Since $S^1 = U(1)$ is a model for $B\mathbb{Z}$, and $\mathbb{CP}^{\infty}$ is a model for $BS^1 = BU(1)$, we see that $\mathbb{CP}^{\infty}$ is a model for $BB\mathbb{Z}$. With your convention, it follows that $H^*(BB\mathbb{Z}; \mathbb{Z}) \cong H^*(\mathbb{CP}^{\infty}; \mathbb{Z}) \cong \mathbb{Z}[[x_1]]$ where $x_1$ has degree $2$. In $H^*(BU(1); \mathbb{Z}_2)$, the generator $x_1$ can be identified with the first Chern class $c_1$.
It follows from the Kunneth Theorem, and the fact that $H^*(\mathbb{CP}^{\infty} ; \mathbb{Z})$ is torsion-free, that $H^*((\mathbb{CP}^{\infty})^n; \mathbb{Z}) \cong \mathbb{Z}[[x_1, x_2, \dots, x_n]]$ where $\deg x_i = 2$. Since $BG_1\times BG_2 = B(G_1\times G_2)$, we see that $(\mathbb{CP}^{\infty})^n$ is a model for $(BU(1))^n = B(U(1)^n) = B((S^1)^n) = BT^n$.
The inclusion $T^n \to U(n)$ of a maximal torus induces a map $BT^n \to BU(n)$, and the induced map on cohomology is injective (this is effectively the splitting principle). One can then show that $H^*(BU(n); \mathbb{Z}) \cong \mathbb{Z}[[x_1, x_2, \dots, x_n]]^{S_n} \cong \mathbb{Z}[[c_1, c_2, \dots, c_n]]$ where $\deg c_i = 2i$, see here for example.
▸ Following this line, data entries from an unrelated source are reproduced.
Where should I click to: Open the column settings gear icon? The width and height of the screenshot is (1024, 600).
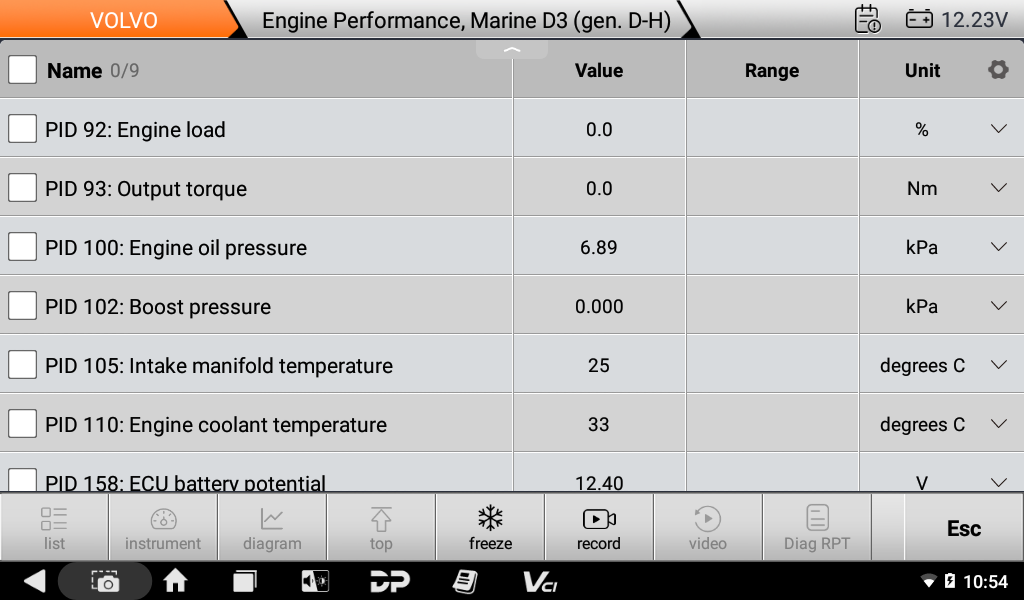[x=997, y=70]
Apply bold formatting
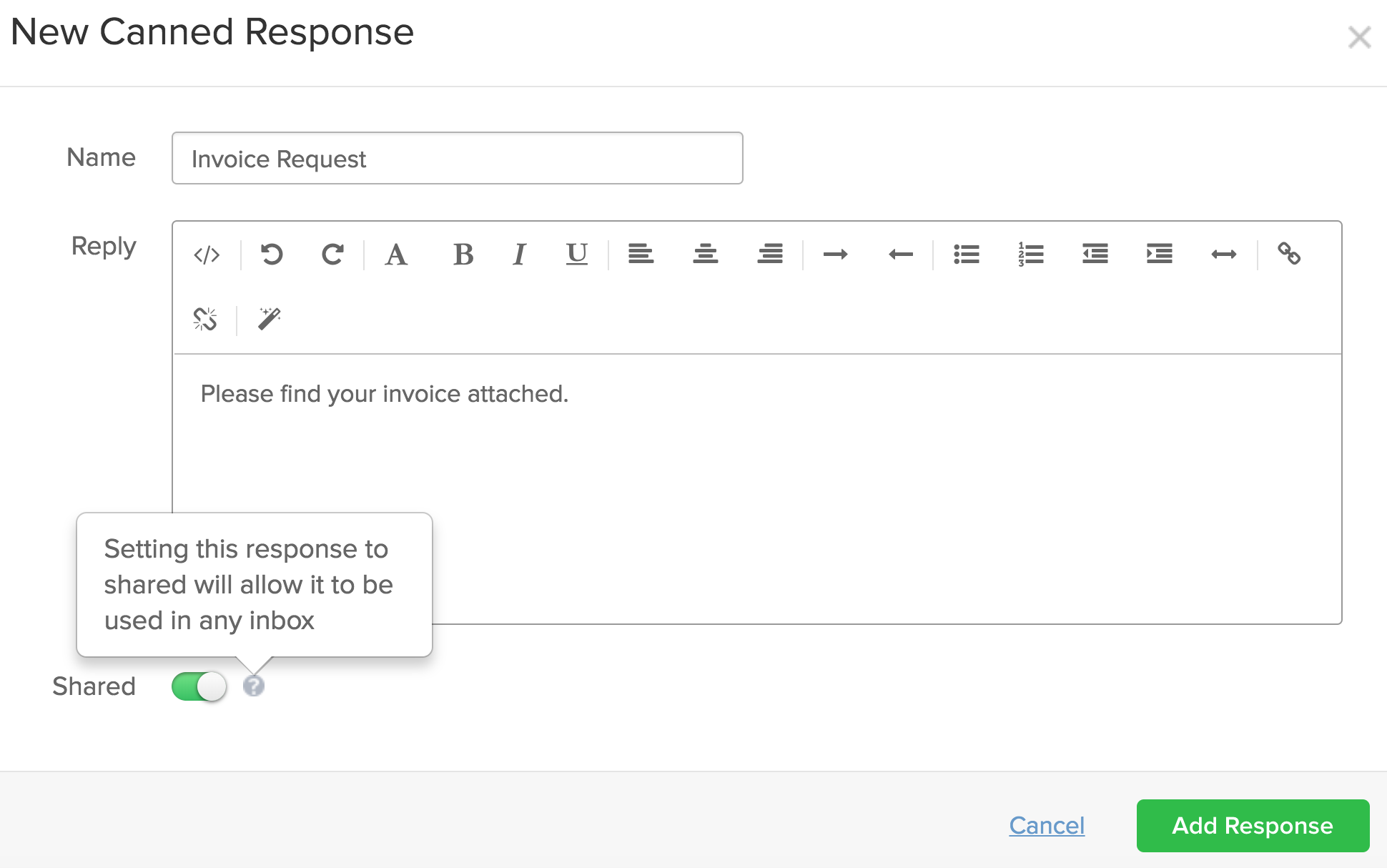Screen dimensions: 1387x868 point(463,255)
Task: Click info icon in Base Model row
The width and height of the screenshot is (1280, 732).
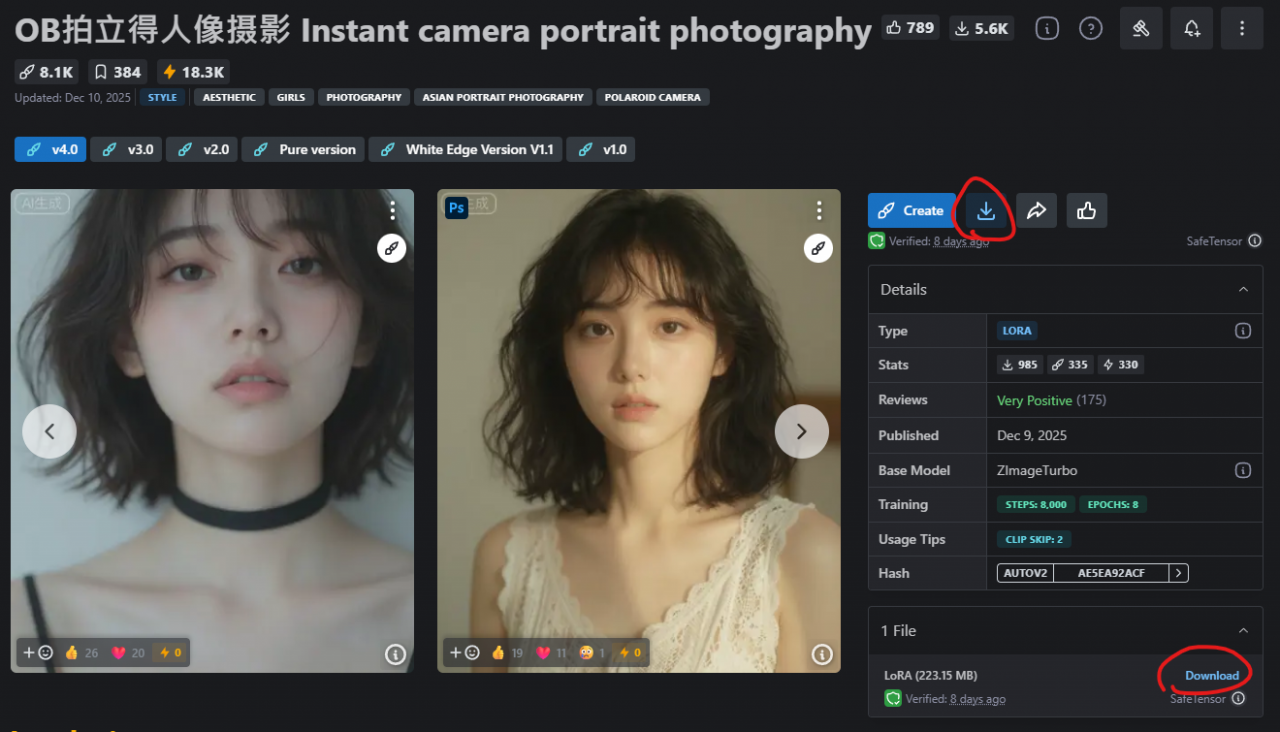Action: point(1243,470)
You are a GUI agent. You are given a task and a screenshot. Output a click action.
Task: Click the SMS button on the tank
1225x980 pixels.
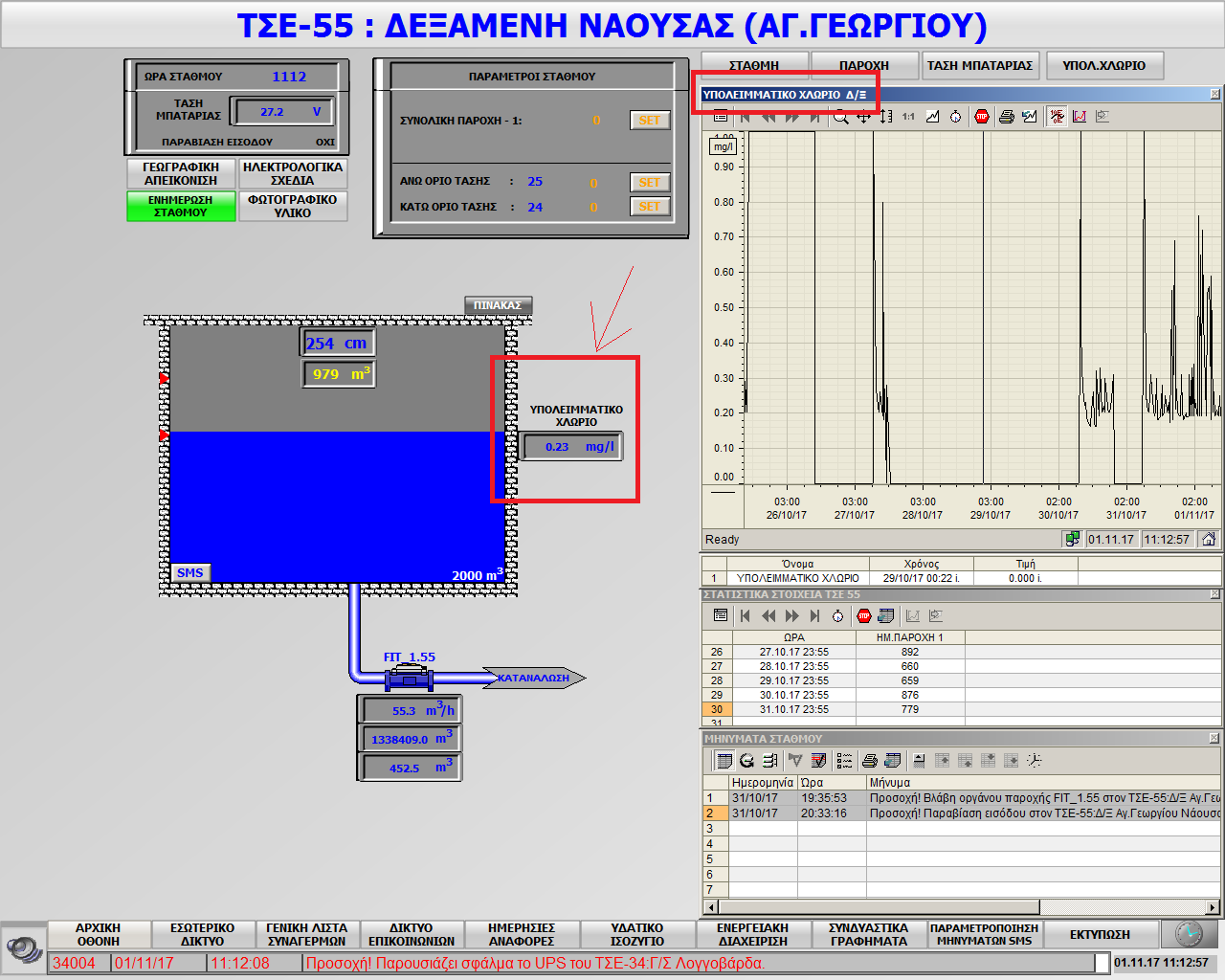pyautogui.click(x=189, y=573)
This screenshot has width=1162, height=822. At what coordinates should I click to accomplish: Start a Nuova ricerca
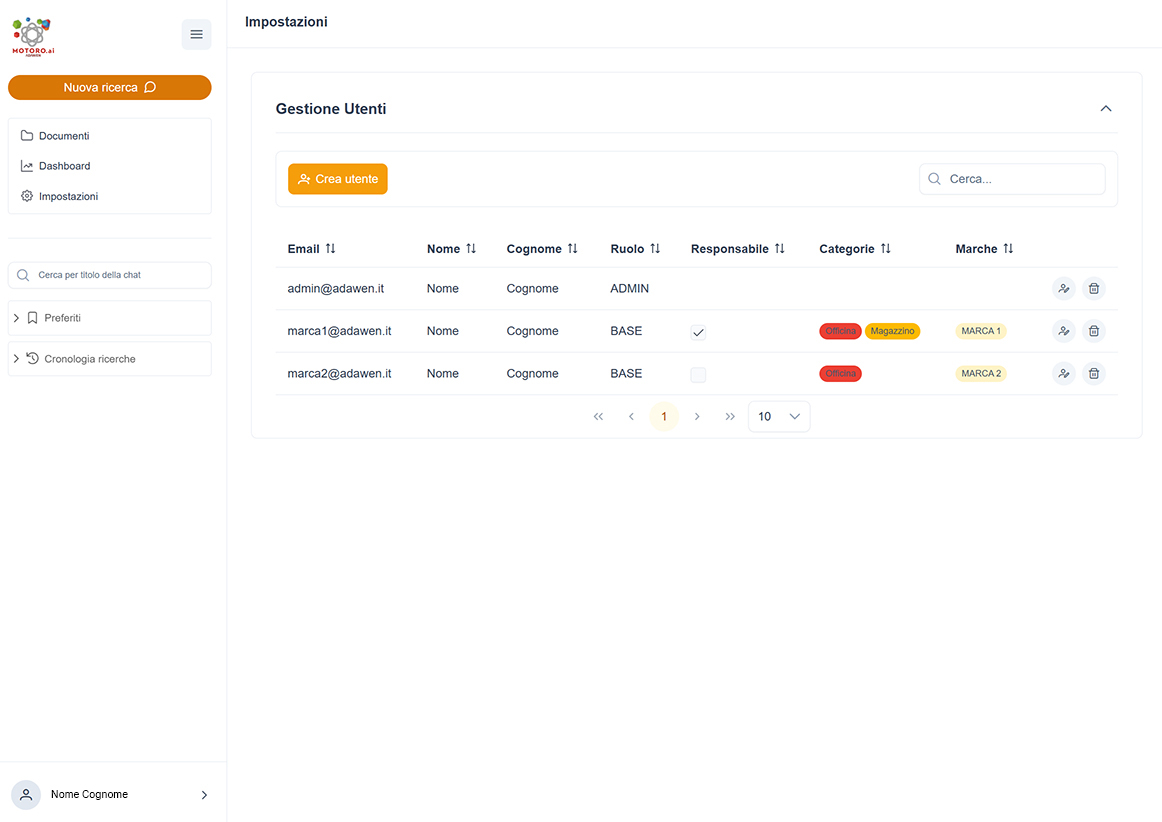click(110, 87)
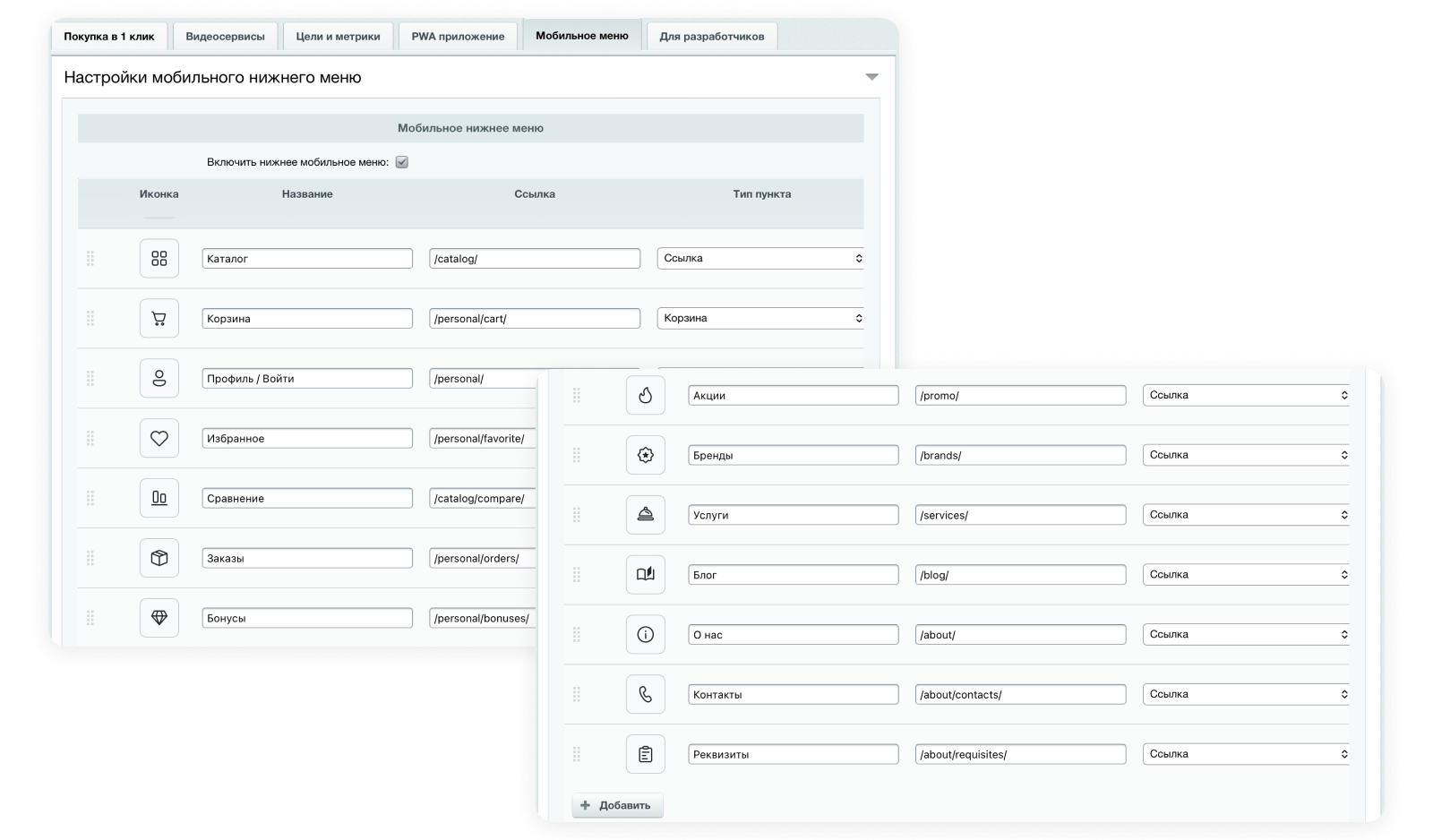Click the cart icon beside Корзина

click(x=159, y=318)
In the comments you asked about the cohomology ring of the space of unitary operators on a Hilbert space. If the Hilbert space is infinite-dimensional, then the space of unitary operators is contractible (with the norm topology or the strong operator topology), see here, so the cohomology is trivial. In the finite-dimensional case, the space of unitary operators is $U(n)$ and $H^*(U(n); \mathbb{Z}) \cong \Lambda_{\mathbb{Z}}[x_1, x_3, \dots, x_{2n-1}]$ where $\deg x_i = i$, see Corollary 4D.3 of Hatcher's Algberaic Topology.